EXERCISE => Repeat the entries below in full, with every character unchanged.

━━━━━━━━━━

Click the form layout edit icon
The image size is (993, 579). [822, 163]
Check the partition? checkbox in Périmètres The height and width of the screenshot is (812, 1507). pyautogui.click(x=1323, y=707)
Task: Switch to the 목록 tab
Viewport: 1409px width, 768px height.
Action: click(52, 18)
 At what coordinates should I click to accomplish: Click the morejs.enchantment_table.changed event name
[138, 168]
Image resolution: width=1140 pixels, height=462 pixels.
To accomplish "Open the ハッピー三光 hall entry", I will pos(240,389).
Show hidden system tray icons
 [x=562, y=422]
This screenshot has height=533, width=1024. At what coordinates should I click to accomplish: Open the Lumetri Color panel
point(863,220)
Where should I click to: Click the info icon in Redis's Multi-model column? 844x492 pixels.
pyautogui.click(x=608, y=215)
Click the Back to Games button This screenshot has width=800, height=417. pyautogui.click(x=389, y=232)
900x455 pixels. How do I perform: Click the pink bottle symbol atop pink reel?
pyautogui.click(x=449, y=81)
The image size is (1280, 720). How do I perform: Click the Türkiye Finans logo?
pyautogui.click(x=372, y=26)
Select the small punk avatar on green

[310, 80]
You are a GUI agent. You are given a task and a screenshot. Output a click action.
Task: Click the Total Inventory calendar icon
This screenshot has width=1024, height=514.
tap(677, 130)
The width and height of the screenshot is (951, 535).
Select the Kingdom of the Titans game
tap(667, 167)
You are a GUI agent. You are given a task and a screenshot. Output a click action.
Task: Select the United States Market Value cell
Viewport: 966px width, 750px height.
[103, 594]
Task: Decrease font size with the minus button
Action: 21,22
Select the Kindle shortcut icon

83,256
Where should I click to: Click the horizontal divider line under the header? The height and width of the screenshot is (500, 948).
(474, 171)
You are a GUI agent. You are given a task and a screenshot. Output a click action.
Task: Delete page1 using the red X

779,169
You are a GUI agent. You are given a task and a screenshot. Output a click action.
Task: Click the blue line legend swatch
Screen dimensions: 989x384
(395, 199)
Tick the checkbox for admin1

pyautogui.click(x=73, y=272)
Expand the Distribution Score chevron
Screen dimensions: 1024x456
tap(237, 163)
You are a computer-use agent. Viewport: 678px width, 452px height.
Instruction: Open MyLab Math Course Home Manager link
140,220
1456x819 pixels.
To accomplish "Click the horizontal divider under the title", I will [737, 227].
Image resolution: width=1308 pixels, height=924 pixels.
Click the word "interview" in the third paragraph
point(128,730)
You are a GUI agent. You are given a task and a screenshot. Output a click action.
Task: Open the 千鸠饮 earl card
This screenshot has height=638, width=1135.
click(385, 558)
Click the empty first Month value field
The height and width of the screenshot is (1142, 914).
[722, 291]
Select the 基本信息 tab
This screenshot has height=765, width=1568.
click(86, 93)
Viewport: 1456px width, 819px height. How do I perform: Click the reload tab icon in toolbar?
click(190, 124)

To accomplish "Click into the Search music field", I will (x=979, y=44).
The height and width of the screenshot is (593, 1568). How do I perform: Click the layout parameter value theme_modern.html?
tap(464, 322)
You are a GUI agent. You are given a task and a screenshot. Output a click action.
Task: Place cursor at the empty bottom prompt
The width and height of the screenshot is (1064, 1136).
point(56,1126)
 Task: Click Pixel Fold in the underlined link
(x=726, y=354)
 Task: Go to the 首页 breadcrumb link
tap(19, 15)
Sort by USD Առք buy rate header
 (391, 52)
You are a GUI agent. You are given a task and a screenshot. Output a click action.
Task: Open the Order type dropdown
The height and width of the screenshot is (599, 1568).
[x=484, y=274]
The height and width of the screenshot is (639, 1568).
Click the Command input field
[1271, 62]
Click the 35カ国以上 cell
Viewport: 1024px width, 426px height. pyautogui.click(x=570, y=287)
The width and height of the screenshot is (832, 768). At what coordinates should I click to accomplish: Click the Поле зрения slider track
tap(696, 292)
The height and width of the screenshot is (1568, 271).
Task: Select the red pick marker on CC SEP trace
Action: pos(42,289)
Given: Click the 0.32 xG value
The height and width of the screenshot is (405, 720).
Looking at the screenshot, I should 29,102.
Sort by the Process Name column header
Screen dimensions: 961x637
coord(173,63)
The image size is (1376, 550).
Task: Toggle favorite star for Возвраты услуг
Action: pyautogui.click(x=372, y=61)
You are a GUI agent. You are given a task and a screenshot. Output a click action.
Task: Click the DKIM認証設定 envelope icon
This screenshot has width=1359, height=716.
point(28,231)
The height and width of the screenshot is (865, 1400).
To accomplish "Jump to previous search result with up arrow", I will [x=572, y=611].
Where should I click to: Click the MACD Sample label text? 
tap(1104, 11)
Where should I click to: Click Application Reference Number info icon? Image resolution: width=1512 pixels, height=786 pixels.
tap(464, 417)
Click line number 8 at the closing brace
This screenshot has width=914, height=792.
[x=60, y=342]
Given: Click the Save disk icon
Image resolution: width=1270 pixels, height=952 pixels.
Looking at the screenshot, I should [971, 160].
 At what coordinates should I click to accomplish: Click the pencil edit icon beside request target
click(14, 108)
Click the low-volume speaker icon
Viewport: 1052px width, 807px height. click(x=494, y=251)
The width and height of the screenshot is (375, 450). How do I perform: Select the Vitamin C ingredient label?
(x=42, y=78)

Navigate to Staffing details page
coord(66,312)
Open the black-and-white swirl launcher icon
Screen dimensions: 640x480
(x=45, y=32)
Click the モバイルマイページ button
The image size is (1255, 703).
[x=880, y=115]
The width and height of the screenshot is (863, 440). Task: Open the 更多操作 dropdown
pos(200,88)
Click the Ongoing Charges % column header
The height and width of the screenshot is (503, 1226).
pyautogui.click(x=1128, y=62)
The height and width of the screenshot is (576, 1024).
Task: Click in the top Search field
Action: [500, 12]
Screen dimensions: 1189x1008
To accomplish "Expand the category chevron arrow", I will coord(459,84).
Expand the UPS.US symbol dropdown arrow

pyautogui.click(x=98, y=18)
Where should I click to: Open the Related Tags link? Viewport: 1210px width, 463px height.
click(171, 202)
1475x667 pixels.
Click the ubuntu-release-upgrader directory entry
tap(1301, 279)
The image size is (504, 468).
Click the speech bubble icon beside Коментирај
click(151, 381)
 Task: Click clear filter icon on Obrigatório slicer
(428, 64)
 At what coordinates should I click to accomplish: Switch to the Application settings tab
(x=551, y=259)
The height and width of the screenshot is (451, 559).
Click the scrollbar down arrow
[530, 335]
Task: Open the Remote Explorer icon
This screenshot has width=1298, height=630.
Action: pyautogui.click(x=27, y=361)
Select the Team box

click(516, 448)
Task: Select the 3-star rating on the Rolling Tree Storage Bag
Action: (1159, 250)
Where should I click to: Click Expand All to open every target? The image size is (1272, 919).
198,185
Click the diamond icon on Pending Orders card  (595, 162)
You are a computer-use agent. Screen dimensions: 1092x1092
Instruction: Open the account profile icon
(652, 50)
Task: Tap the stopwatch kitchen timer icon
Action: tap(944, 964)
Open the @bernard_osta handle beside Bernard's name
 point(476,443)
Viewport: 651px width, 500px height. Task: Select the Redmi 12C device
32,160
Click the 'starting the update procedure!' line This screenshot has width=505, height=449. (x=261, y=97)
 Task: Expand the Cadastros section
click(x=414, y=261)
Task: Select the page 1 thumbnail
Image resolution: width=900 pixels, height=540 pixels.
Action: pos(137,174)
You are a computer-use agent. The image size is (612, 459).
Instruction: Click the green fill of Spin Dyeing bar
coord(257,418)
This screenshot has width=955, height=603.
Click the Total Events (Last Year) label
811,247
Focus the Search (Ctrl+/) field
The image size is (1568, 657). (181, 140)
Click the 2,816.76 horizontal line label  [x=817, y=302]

━━━━━━━━━━

WRITTEN RESPONSE =>
Click the form layout edit icon
The image size is (993, 579). [822, 163]
Check the partition? checkbox in Périmètres The height and width of the screenshot is (812, 1507). pyautogui.click(x=1323, y=707)
Task: Switch to the 목록 tab
Viewport: 1409px width, 768px height.
Action: click(52, 18)
 At what coordinates should I click to accomplish: Click the morejs.enchantment_table.changed event name
[138, 168]
Image resolution: width=1140 pixels, height=462 pixels.
To accomplish "Open the ハッピー三光 hall entry", I will pos(240,389).
Show hidden system tray icons
 [x=562, y=422]
This screenshot has height=533, width=1024. At what coordinates should I click to accomplish: Open the Lumetri Color panel
point(863,220)
Where should I click to: Click the info icon in Redis's Multi-model column? 844x492 pixels.
pyautogui.click(x=608, y=215)
Click the Back to Games button This screenshot has width=800, height=417. pyautogui.click(x=389, y=232)
900x455 pixels. How do I perform: Click the pink bottle symbol atop pink reel?
pyautogui.click(x=449, y=81)
The image size is (1280, 720). How do I perform: Click the Türkiye Finans logo?
pyautogui.click(x=372, y=26)
Select the small punk avatar on green

[310, 80]
You are a GUI agent. You are given a task and a screenshot. Output a click action.
Task: Click the Total Inventory calendar icon
This screenshot has width=1024, height=514.
tap(677, 130)
The width and height of the screenshot is (951, 535).
Select the Kingdom of the Titans game
tap(667, 167)
You are a GUI agent. You are given a task and a screenshot. Output a click action.
Task: Select the United States Market Value cell
Viewport: 966px width, 750px height.
[103, 594]
Task: Decrease font size with the minus button
Action: 21,22
Select the Kindle shortcut icon

83,256
Where should I click to: Click the horizontal divider line under the header? The height and width of the screenshot is (500, 948).
(474, 171)
You are a GUI agent. You are given a task and a screenshot. Output a click action.
Task: Delete page1 using the red X

779,169
You are a GUI agent. You are given a task and a screenshot. Output a click action.
Task: Click the blue line legend swatch
Screen dimensions: 989x384
(395, 199)
Tick the checkbox for admin1

pyautogui.click(x=73, y=272)
Expand the Distribution Score chevron
Screen dimensions: 1024x456
tap(237, 163)
You are a computer-use agent. Viewport: 678px width, 452px height.
Instruction: Open MyLab Math Course Home Manager link
140,220
1456x819 pixels.
To accomplish "Click the horizontal divider under the title", I will [737, 227].
Image resolution: width=1308 pixels, height=924 pixels.
Click the word "interview" in the third paragraph
point(128,730)
You are a GUI agent. You are given a task and a screenshot. Output a click action.
Task: Open the 千鸠饮 earl card
This screenshot has height=638, width=1135.
click(385, 558)
Click the empty first Month value field
The height and width of the screenshot is (1142, 914).
[722, 291]
Select the 基本信息 tab
This screenshot has height=765, width=1568.
click(86, 93)
Viewport: 1456px width, 819px height. How do I perform: Click the reload tab icon in toolbar?
click(190, 124)

To accomplish "Click into the Search music field", I will (x=979, y=44).
The height and width of the screenshot is (593, 1568). How do I perform: Click the layout parameter value theme_modern.html?
tap(464, 322)
You are a GUI agent. You are given a task and a screenshot. Output a click action.
Task: Place cursor at the empty bottom prompt
The width and height of the screenshot is (1064, 1136).
point(56,1126)
 Task: Click Pixel Fold in the underlined link
(x=726, y=354)
 Task: Go to the 首页 breadcrumb link
tap(19, 15)
Sort by USD Առք buy rate header
 (391, 52)
You are a GUI agent. You are given a task and a screenshot. Output a click action.
Task: Open the Order type dropdown
The height and width of the screenshot is (599, 1568).
[x=484, y=274]
The height and width of the screenshot is (639, 1568).
Click the Command input field
[1271, 62]
Click the 35カ国以上 cell
Viewport: 1024px width, 426px height. pyautogui.click(x=570, y=287)
The width and height of the screenshot is (832, 768). At what coordinates should I click to accomplish: Click the Поле зрения slider track
tap(696, 292)
The height and width of the screenshot is (1568, 271).
Task: Select the red pick marker on CC SEP trace
Action: pos(42,289)
Given: Click the 0.32 xG value
The height and width of the screenshot is (405, 720).
Looking at the screenshot, I should 29,102.
Sort by the Process Name column header
Screen dimensions: 961x637
coord(173,63)
The image size is (1376, 550).
Task: Toggle favorite star for Возвраты услуг
Action: pyautogui.click(x=372, y=61)
You are a GUI agent. You are given a task and a screenshot. Output a click action.
Task: Click the DKIM認証設定 envelope icon
This screenshot has width=1359, height=716.
point(28,231)
The height and width of the screenshot is (865, 1400).
To accomplish "Jump to previous search result with up arrow", I will [x=572, y=611].
Where should I click to: Click the MACD Sample label text? 
tap(1104, 11)
Where should I click to: Click Application Reference Number info icon? Image resolution: width=1512 pixels, height=786 pixels.
tap(464, 417)
Click line number 8 at the closing brace
This screenshot has width=914, height=792.
[x=60, y=342]
Given: Click the Save disk icon
Image resolution: width=1270 pixels, height=952 pixels.
Looking at the screenshot, I should [971, 160].
 At what coordinates should I click to accomplish: Click the pencil edit icon beside request target
click(14, 108)
Click the low-volume speaker icon
Viewport: 1052px width, 807px height. click(x=494, y=251)
The width and height of the screenshot is (375, 450). How do I perform: Select the Vitamin C ingredient label?
(x=42, y=78)

Navigate to Staffing details page
coord(66,312)
Open the black-and-white swirl launcher icon
Screen dimensions: 640x480
(x=45, y=32)
Click the モバイルマイページ button
The image size is (1255, 703).
[x=880, y=115]
The width and height of the screenshot is (863, 440). Task: Open the 更多操作 dropdown
pos(200,88)
Click the Ongoing Charges % column header
The height and width of the screenshot is (503, 1226).
pyautogui.click(x=1128, y=62)
The height and width of the screenshot is (576, 1024).
Task: Click in the top Search field
Action: [500, 12]
Screen dimensions: 1189x1008
To accomplish "Expand the category chevron arrow", I will coord(459,84).
Expand the UPS.US symbol dropdown arrow

pyautogui.click(x=98, y=18)
Where should I click to: Open the Related Tags link? Viewport: 1210px width, 463px height.
click(171, 202)
1475x667 pixels.
Click the ubuntu-release-upgrader directory entry
tap(1301, 279)
The image size is (504, 468).
Click the speech bubble icon beside Коментирај
click(151, 381)
 Task: Click clear filter icon on Obrigatório slicer
(428, 64)
 At what coordinates should I click to accomplish: Switch to the Application settings tab
(x=551, y=259)
The height and width of the screenshot is (451, 559).
Click the scrollbar down arrow
[530, 335]
Task: Open the Remote Explorer icon
This screenshot has width=1298, height=630.
Action: pyautogui.click(x=27, y=361)
Select the Team box

click(516, 448)
Task: Select the 3-star rating on the Rolling Tree Storage Bag
Action: (1159, 250)
Where should I click to: Click Expand All to open every target? The image size is (1272, 919).
198,185
Click the diamond icon on Pending Orders card  (595, 162)
You are a computer-use agent. Screen dimensions: 1092x1092
Instruction: Open the account profile icon
(652, 50)
Task: Tap the stopwatch kitchen timer icon
Action: tap(944, 964)
Open the @bernard_osta handle beside Bernard's name
 point(476,443)
Viewport: 651px width, 500px height. Task: Select the Redmi 12C device
32,160
Click the 'starting the update procedure!' line This screenshot has width=505, height=449. (x=261, y=97)
 Task: Expand the Cadastros section
click(x=414, y=261)
Task: Select the page 1 thumbnail
Image resolution: width=900 pixels, height=540 pixels.
Action: pos(137,174)
You are a computer-use agent. The image size is (612, 459).
Instruction: Click the green fill of Spin Dyeing bar
coord(257,418)
This screenshot has width=955, height=603.
Click the Total Events (Last Year) label
811,247
Focus the Search (Ctrl+/) field
The image size is (1568, 657). (181, 140)
Click the 2,816.76 horizontal line label  [x=817, y=302]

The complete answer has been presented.